=== TASK DIRECTIONS ===
Please give back every entry in full, word for word, but none of the pictures.

=== Dataset entries ===
════════

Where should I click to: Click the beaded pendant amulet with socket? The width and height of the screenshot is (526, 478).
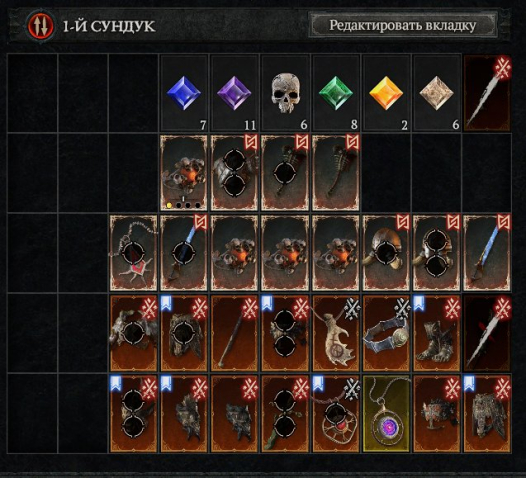[x=134, y=253]
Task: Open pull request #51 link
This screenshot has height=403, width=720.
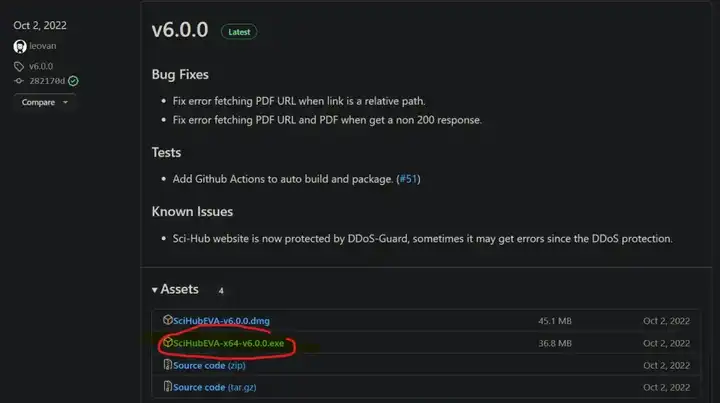Action: click(x=408, y=179)
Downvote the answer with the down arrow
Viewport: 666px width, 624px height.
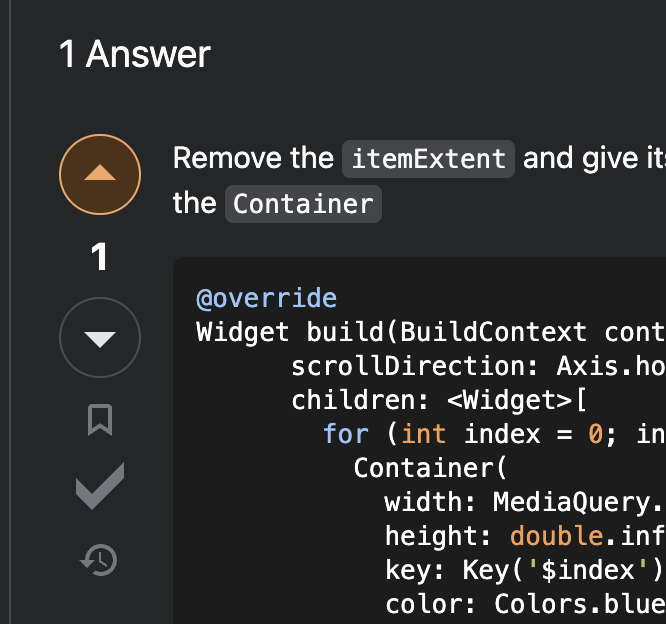click(100, 338)
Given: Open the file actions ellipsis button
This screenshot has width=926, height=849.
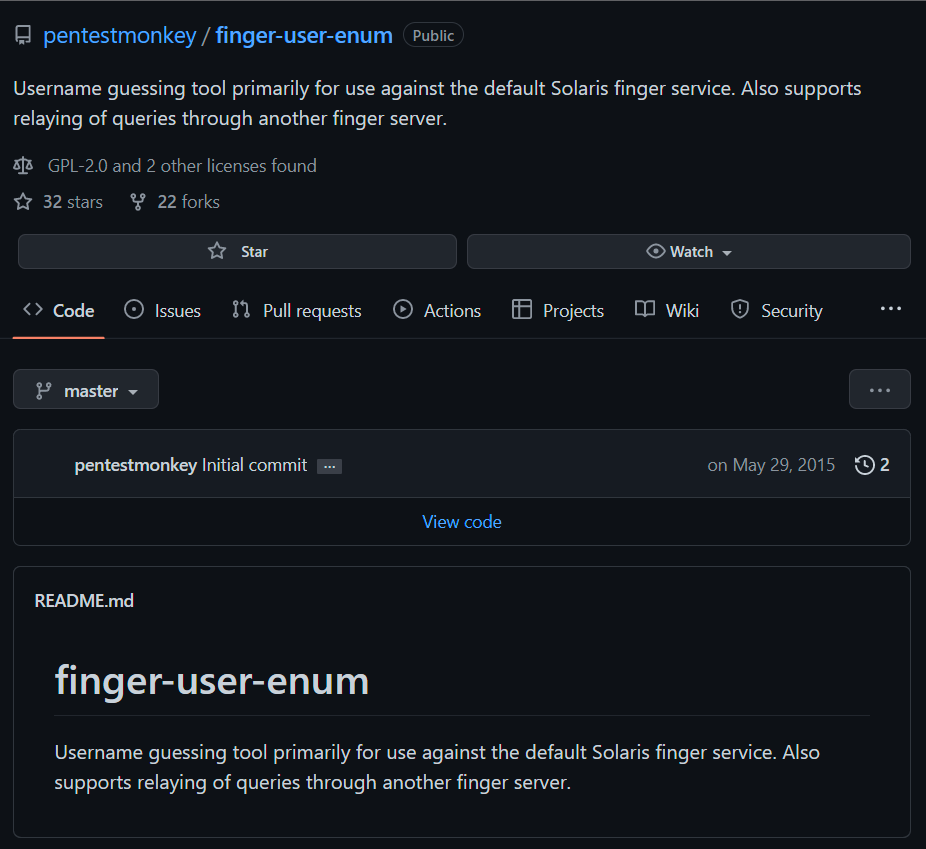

════════

=== EXERCISE ANSWER ===
Where should I click to: Click the beaded pendant amulet with socket? The width and height of the screenshot is (526, 478).
[x=134, y=253]
Task: Open pull request #51 link
This screenshot has height=403, width=720.
Action: click(x=408, y=179)
Downvote the answer with the down arrow
Viewport: 666px width, 624px height.
click(100, 338)
Given: Open the file actions ellipsis button
This screenshot has width=926, height=849.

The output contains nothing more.